Plasma: The Liquid Foundation

Blood plasma is approximately 92% water by volume, with the remaining 8% consisting of dissolved proteins (7%), electrolytes (0.9%), and other solutes including glucose, lipids, amino acids, hormones, waste products, and dissolved gases. This straw-colored fluid serves as the transport medium for everything the circulatory system delivers: nutrients absorbed from the gut, hormones released by endocrine glands, antibodies produced by immune cells, waste products destined for the kidneys and liver, and heat generated by metabolically active tissues that must be distributed or dissipated.

The three major plasma protein groups are albumin (60% of total plasma protein, produced by the liver at 10 to 15 grams per day), globulins (35%, including immunoglobulins, transport proteins, and complement factors), and fibrinogen (4%, the inactive precursor to fibrin used in clot formation). Albumin's primary function is maintaining oncotic pressure, the osmotic force that draws water from the interstitial space back into capillaries. At a concentration of approximately 35 to 50 grams per liter, albumin accounts for about 80% of plasma oncotic pressure. When albumin levels drop (as in liver disease or malnutrition), fluid leaks from capillaries into tissues, causing edema.

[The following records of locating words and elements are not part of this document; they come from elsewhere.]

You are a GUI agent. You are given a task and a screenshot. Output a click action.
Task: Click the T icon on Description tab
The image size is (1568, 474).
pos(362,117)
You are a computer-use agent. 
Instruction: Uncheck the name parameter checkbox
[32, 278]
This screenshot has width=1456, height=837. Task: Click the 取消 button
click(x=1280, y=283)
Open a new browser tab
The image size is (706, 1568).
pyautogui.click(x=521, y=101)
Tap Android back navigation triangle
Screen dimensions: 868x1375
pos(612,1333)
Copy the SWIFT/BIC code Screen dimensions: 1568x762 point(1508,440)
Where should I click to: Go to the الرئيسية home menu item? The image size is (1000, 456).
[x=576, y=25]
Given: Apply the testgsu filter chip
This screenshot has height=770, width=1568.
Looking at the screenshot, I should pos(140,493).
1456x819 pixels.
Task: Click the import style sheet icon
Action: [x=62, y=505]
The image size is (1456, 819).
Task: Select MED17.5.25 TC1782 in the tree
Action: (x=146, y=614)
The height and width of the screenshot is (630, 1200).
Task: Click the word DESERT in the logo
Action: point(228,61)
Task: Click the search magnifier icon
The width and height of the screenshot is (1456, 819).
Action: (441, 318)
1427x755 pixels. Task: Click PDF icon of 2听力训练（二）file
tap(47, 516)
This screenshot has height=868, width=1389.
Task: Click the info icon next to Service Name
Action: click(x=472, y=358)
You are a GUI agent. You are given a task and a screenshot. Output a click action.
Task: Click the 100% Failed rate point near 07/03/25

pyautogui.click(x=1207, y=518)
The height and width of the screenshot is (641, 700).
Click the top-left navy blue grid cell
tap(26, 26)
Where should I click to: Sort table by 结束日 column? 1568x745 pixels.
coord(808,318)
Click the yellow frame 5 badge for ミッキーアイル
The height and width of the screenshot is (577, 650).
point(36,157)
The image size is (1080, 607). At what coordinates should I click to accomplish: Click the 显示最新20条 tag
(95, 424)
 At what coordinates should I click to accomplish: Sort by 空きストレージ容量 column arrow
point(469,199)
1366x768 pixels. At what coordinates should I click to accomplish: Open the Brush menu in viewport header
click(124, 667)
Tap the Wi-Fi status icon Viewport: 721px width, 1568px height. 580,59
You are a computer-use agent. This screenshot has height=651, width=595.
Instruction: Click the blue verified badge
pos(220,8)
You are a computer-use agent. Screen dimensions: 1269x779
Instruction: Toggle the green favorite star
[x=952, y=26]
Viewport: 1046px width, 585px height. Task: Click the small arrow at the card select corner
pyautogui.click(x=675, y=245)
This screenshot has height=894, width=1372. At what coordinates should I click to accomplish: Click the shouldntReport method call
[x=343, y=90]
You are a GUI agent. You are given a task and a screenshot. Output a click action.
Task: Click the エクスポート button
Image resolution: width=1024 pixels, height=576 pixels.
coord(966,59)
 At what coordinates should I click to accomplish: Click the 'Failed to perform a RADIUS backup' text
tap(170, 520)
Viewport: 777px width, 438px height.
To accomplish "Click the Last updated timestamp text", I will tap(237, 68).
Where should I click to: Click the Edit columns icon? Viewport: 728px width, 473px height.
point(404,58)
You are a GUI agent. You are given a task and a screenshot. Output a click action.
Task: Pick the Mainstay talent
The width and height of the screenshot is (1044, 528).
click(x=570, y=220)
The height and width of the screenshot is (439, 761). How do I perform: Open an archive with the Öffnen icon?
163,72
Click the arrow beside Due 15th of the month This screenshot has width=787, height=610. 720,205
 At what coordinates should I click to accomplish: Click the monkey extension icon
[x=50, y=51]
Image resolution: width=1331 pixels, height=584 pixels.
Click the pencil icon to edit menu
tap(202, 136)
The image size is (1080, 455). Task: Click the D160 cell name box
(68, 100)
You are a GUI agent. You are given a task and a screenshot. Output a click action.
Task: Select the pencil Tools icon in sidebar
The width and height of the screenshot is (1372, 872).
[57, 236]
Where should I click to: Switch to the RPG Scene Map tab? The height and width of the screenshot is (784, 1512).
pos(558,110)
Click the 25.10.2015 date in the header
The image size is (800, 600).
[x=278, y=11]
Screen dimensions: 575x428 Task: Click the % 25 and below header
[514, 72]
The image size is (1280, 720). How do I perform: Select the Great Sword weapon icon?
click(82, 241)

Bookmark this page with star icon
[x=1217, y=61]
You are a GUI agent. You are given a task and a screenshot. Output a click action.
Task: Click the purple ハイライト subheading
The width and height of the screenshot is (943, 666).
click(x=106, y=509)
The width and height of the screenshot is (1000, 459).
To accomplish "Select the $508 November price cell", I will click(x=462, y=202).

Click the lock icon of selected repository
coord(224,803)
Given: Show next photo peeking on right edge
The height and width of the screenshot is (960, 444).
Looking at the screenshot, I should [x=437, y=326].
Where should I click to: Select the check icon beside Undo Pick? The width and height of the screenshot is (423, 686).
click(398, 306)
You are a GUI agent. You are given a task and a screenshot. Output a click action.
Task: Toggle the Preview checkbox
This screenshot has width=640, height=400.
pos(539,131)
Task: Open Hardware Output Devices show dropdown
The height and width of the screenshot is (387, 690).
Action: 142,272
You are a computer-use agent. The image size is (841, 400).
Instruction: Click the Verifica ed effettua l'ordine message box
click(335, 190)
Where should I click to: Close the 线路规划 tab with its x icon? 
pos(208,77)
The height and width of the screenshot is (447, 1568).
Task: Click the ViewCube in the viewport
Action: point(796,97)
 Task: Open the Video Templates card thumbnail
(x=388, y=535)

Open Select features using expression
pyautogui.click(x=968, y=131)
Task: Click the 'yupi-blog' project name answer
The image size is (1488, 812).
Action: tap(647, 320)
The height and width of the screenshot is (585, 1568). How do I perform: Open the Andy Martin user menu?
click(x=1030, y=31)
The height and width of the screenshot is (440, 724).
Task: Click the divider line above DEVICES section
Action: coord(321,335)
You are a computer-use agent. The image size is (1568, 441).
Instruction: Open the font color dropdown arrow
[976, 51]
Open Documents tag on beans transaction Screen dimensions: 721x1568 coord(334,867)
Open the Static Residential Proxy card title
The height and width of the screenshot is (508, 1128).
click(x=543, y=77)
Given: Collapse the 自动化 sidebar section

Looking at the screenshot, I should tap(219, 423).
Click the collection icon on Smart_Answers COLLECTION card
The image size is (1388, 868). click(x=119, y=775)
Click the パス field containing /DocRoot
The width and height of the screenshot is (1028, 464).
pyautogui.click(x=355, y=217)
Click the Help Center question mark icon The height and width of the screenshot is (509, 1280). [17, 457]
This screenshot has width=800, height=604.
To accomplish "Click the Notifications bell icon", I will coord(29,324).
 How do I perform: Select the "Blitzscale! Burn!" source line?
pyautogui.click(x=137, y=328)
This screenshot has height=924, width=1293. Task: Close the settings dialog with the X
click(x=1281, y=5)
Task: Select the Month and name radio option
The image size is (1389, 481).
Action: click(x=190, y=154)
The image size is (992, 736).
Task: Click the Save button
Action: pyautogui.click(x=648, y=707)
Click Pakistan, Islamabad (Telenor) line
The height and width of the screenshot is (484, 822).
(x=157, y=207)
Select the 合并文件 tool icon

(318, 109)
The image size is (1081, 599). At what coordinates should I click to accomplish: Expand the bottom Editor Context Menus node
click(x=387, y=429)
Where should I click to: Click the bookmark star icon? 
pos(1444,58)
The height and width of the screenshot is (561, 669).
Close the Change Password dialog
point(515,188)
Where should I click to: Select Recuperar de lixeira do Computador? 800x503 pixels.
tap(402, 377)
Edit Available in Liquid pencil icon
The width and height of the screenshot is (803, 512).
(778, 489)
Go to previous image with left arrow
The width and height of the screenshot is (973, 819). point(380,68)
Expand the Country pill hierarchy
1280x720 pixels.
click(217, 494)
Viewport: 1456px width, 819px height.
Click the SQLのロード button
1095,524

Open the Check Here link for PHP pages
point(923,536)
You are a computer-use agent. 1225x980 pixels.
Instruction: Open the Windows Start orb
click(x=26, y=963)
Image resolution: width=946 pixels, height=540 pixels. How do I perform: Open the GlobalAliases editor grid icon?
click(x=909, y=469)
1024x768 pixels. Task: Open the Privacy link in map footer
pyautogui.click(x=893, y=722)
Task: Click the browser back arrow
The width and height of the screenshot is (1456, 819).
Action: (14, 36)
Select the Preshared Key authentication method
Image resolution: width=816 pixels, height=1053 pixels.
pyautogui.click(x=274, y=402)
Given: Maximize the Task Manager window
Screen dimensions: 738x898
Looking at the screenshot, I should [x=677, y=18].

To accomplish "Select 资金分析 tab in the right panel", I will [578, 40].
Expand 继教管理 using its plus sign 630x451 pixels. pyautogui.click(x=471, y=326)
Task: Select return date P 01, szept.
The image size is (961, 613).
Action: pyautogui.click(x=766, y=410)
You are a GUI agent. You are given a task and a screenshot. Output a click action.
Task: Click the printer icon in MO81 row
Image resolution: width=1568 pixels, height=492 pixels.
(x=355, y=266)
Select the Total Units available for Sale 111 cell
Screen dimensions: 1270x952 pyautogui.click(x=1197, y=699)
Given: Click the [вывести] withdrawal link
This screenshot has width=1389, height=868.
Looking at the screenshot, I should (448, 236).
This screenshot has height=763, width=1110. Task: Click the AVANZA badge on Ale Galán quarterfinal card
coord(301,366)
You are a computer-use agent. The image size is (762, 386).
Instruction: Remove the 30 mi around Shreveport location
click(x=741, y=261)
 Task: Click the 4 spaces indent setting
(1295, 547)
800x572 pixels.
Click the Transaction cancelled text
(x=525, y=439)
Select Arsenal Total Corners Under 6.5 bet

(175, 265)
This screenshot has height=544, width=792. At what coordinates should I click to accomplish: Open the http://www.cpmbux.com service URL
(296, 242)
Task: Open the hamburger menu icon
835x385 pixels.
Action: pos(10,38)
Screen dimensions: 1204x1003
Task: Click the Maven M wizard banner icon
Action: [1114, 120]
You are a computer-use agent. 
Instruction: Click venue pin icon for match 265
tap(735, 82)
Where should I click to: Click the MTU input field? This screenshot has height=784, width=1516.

Plasma electrolytes maintain precise concentrations critical for cell function: sodium at 135 to 145 millimoles per liter (the primary extracellular cation), potassium at 3.5 to 5.0 mmol/L (critical for cardiac and neural function), chloride at 96 to 106 mmol/L, bicarbonate at 22 to 26 mmol/L (the primary blood buffer), and calcium at 2.2 to 2.6 mmol/L. These concentrations are regulated within narrow ranges by the kidneys, with deviations of even 10 to 20% capable of causing dangerous cardiac arrhythmias, seizures, or muscle paralysis.

Red Blood Cells: Oxygen Transport Specialists

Red blood cells (erythrocytes) are the most abundant cells in blood, numbering approximately 4.5 to 5.5 million per microliter in healthy adults (roughly 25 trillion total in the body). Each RBC is a biconcave disc approximately 7.5 micrometers in diameter and 2.5 micrometers thick at the edges, tapering to about 1 micrometer at the center. This distinctive shape maximizes surface area relative to volume (providing about 30% more membrane surface than a sphere of the same volume), facilitating gas exchange, while also allowing the cell to deform and pass through capillaries as narrow as 3 micrometers in diameter.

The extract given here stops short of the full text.